Problem requirements:
Could you print the stretch of lines below from the one with "The image size" through the one with "You are a computer-use agent.", exactly as they stand and without any pictures?

(Collection entries)
........
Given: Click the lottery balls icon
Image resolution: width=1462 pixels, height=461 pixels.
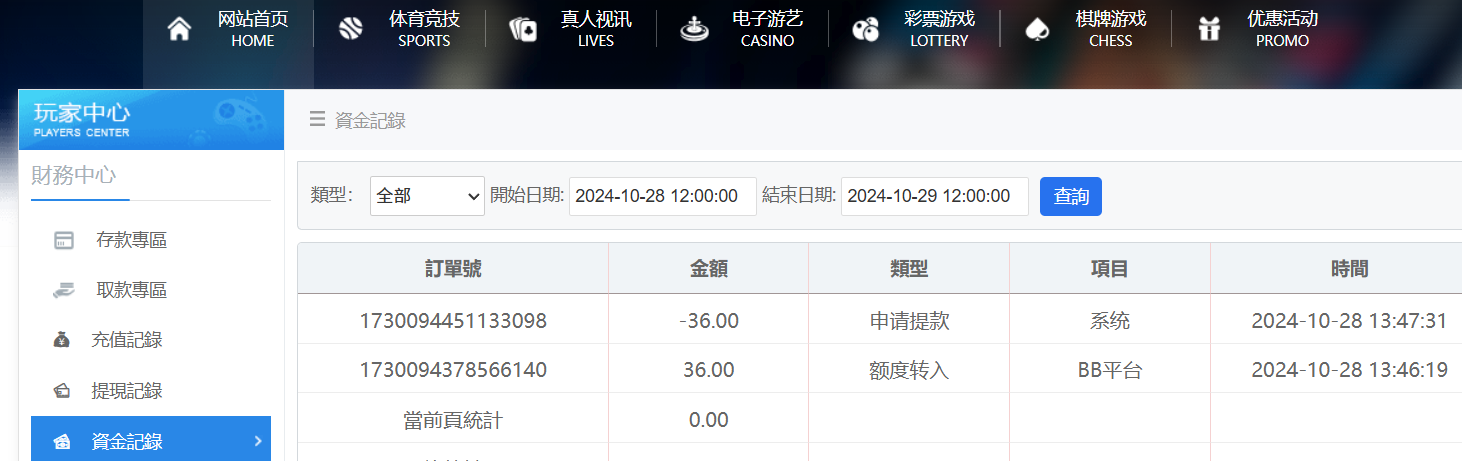Looking at the screenshot, I should coord(865,29).
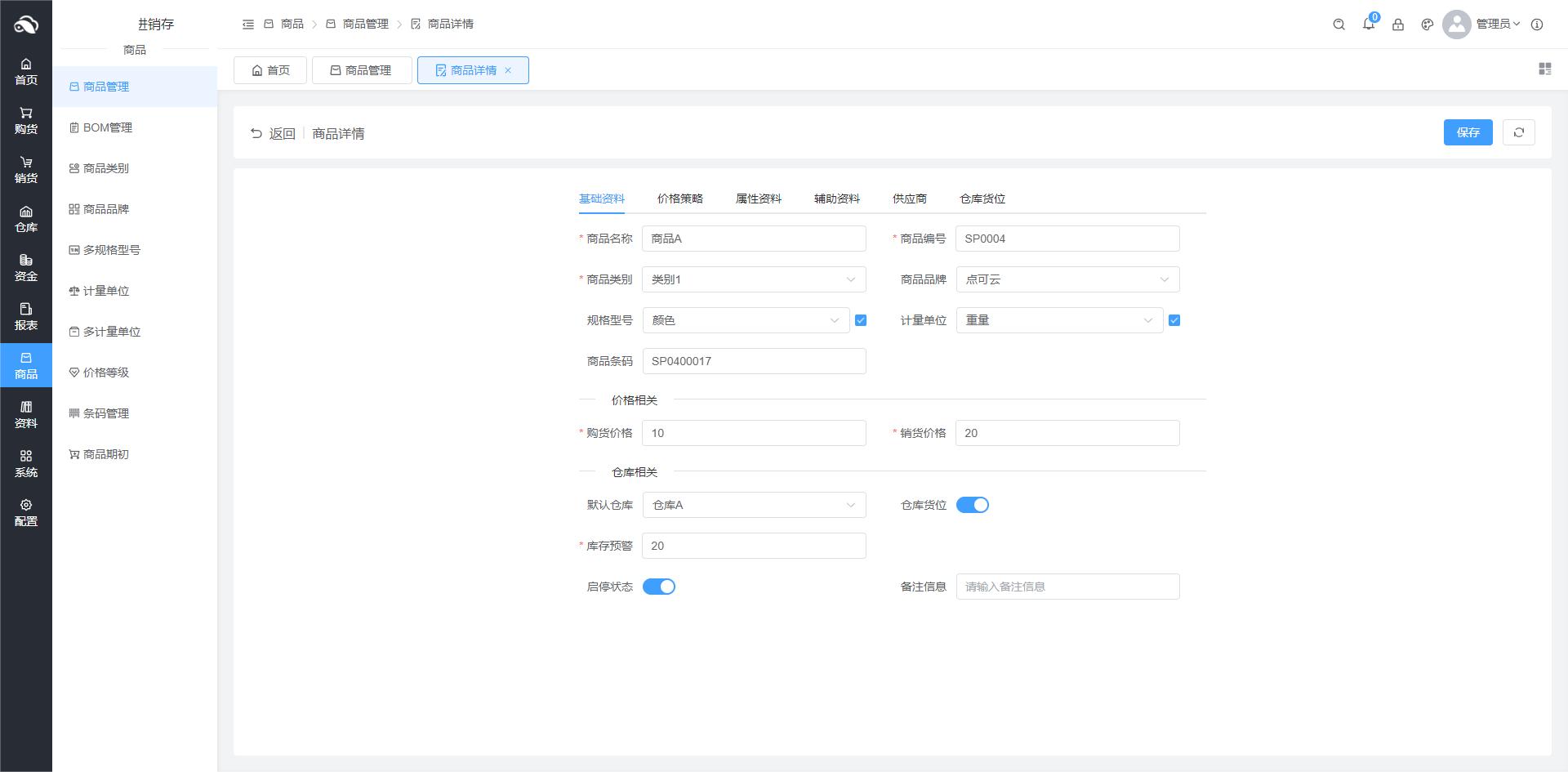Click the lock screen icon
The height and width of the screenshot is (772, 1568).
click(1398, 25)
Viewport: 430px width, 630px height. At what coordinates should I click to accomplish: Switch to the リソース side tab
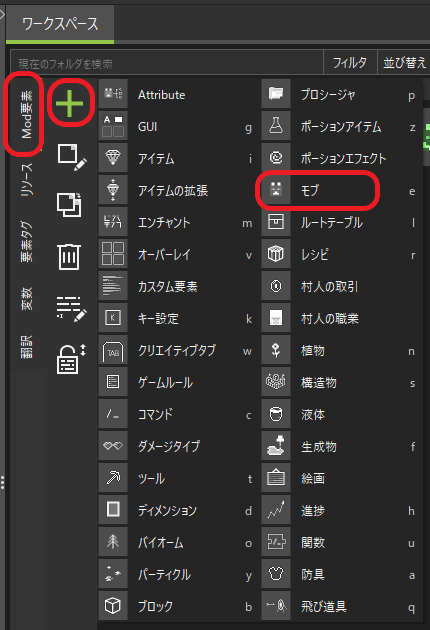click(26, 180)
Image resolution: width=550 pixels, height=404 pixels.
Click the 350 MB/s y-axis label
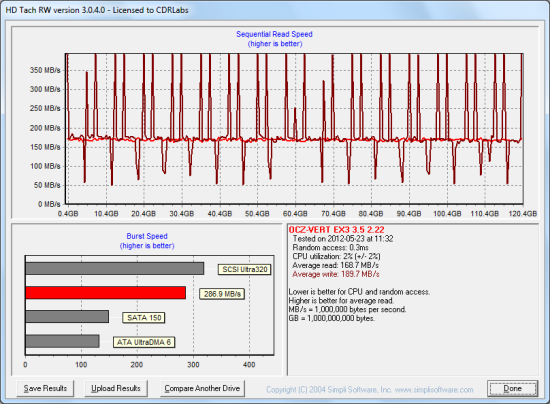(x=45, y=70)
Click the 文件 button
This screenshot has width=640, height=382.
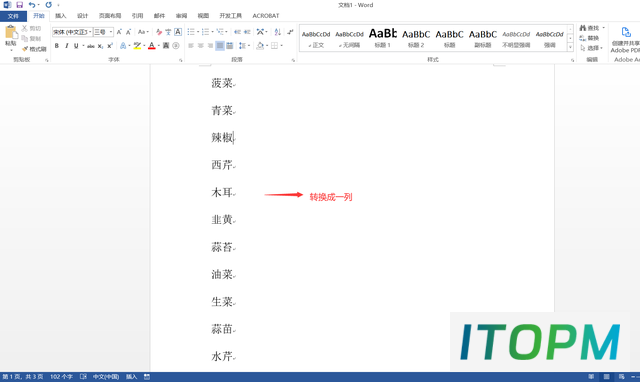(x=13, y=16)
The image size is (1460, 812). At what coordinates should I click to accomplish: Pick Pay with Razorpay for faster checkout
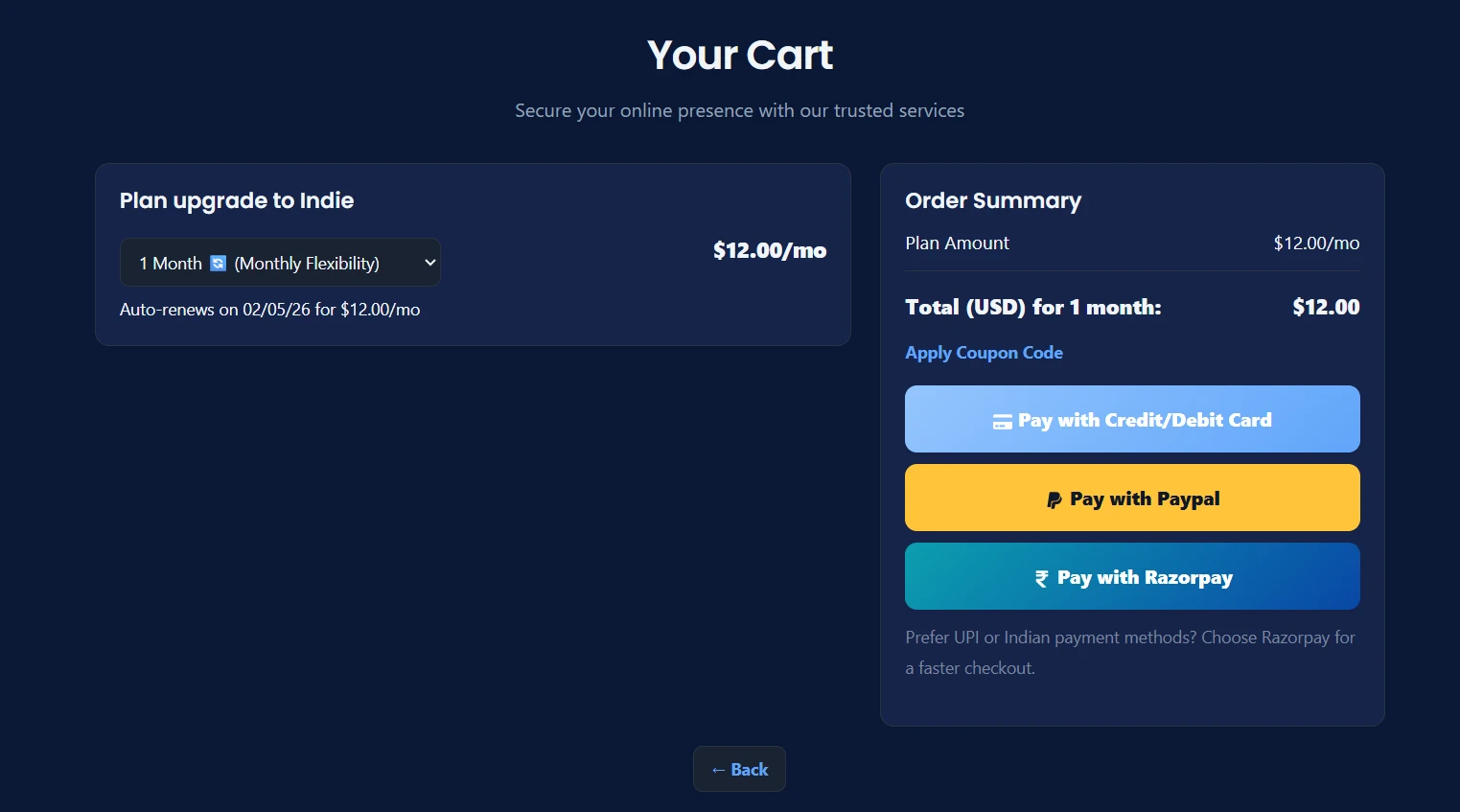click(x=1132, y=576)
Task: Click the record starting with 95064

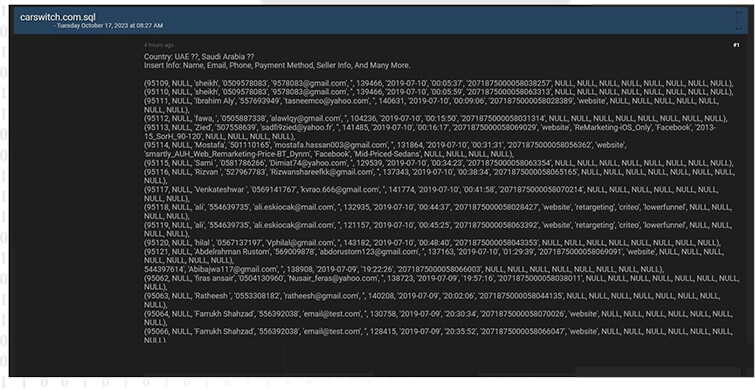Action: (439, 318)
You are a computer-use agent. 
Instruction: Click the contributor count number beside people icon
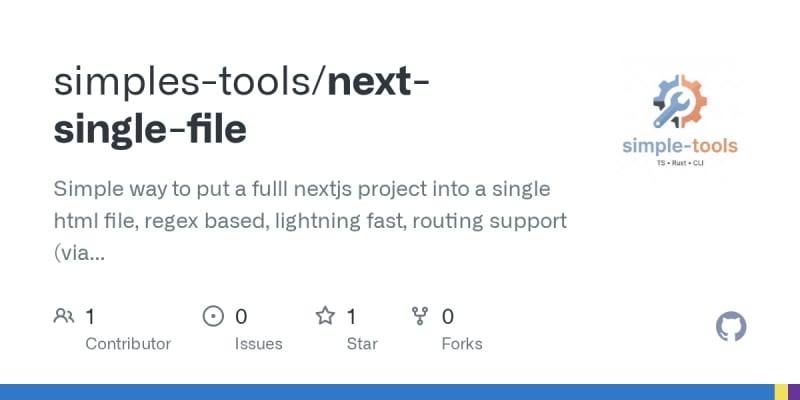pos(90,317)

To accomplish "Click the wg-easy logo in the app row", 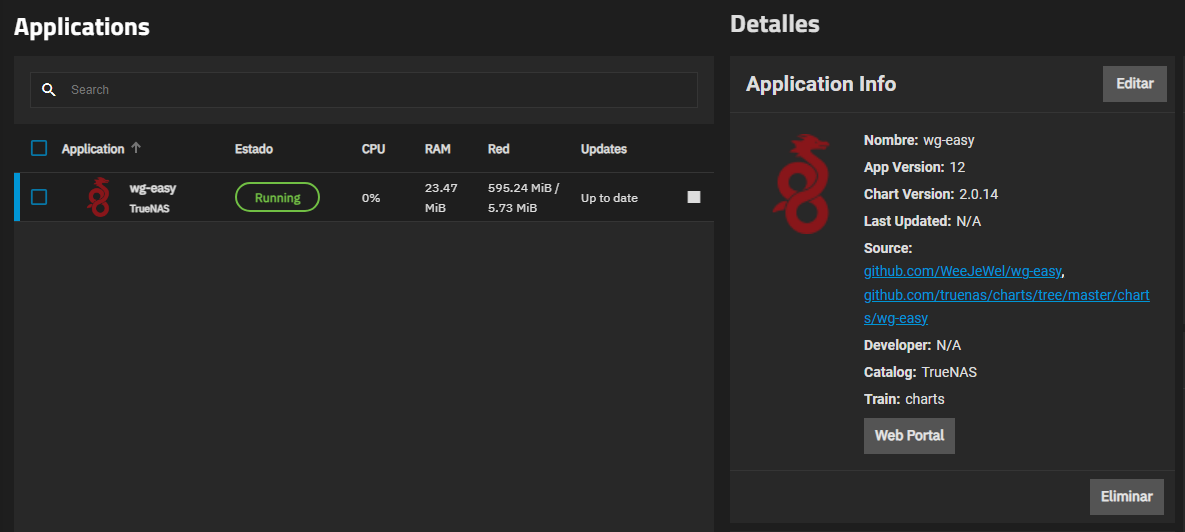I will 98,197.
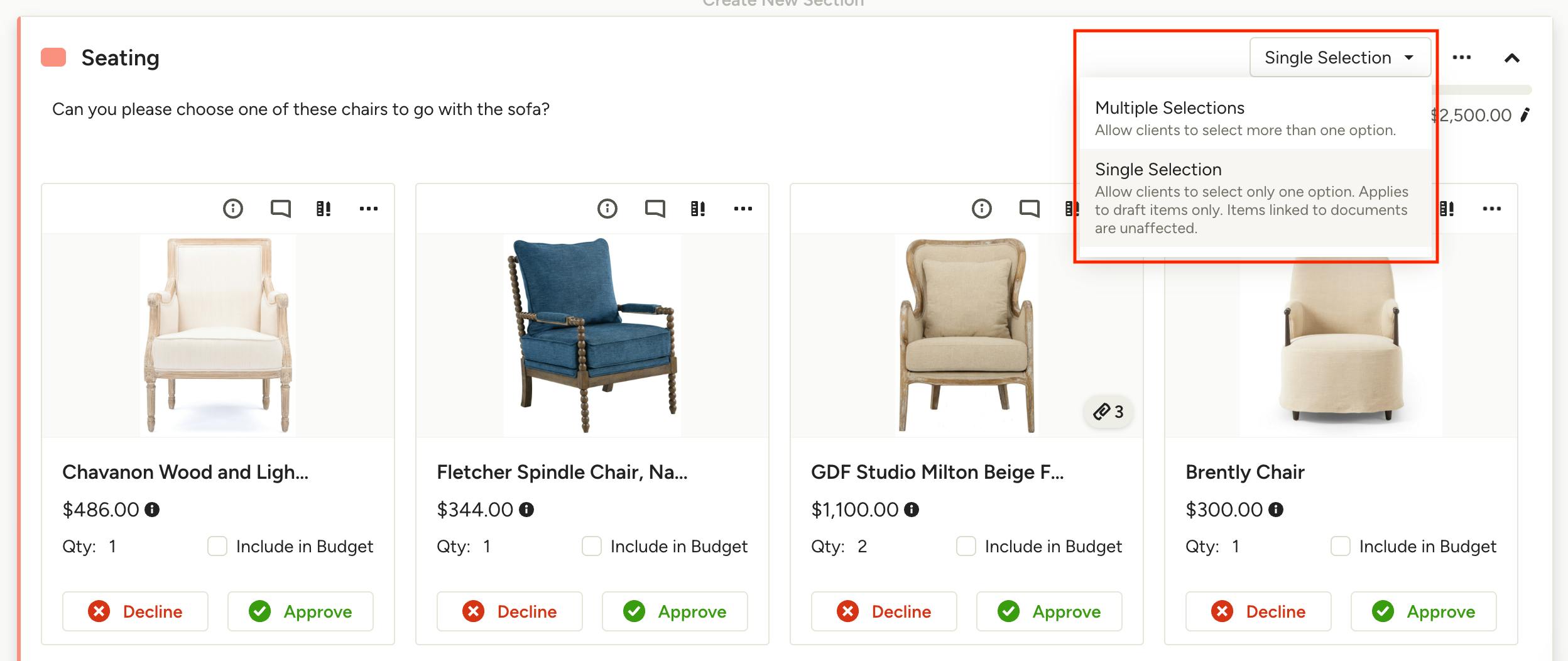The width and height of the screenshot is (1568, 661).
Task: Open the Single Selection dropdown
Action: click(x=1340, y=58)
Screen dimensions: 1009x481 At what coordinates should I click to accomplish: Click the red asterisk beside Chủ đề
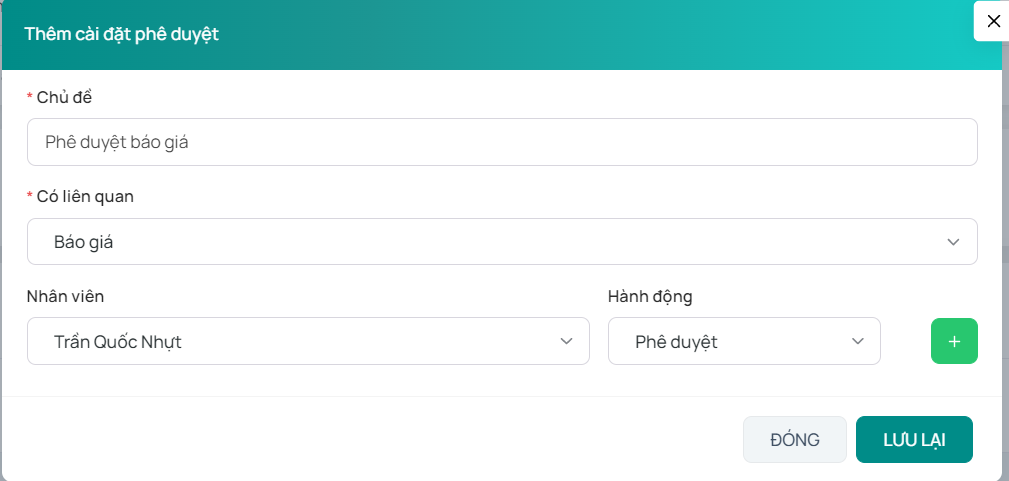pos(30,98)
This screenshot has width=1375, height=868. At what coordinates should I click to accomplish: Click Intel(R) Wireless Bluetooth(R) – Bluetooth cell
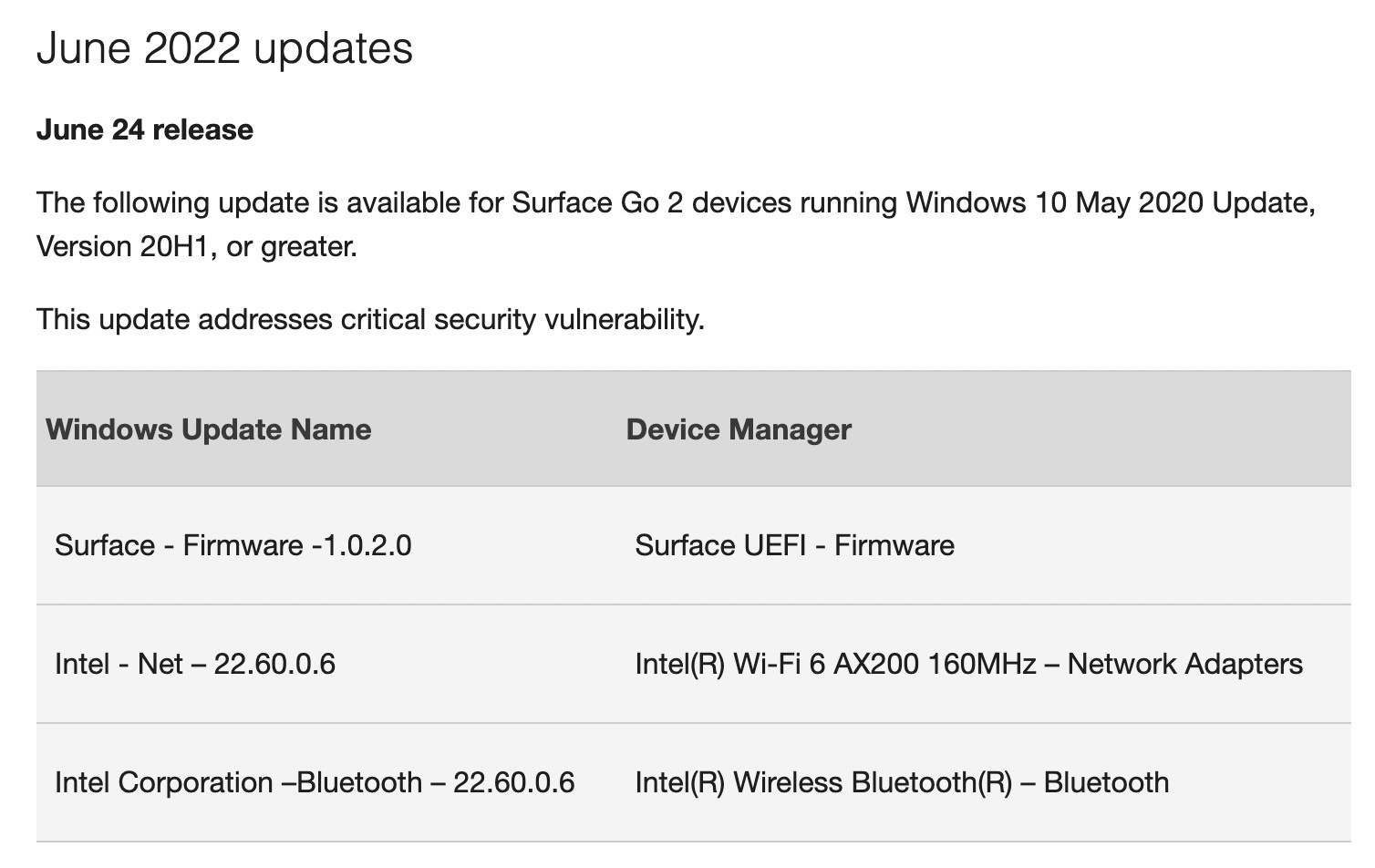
........
Response to this task:
The image size is (1460, 812). At what coordinates should I click to accomplish: Pick Pay with Razorpay for faster checkout
click(x=1132, y=576)
Task: Click the record starting with 95064

Action: (439, 318)
You are a computer-use agent. 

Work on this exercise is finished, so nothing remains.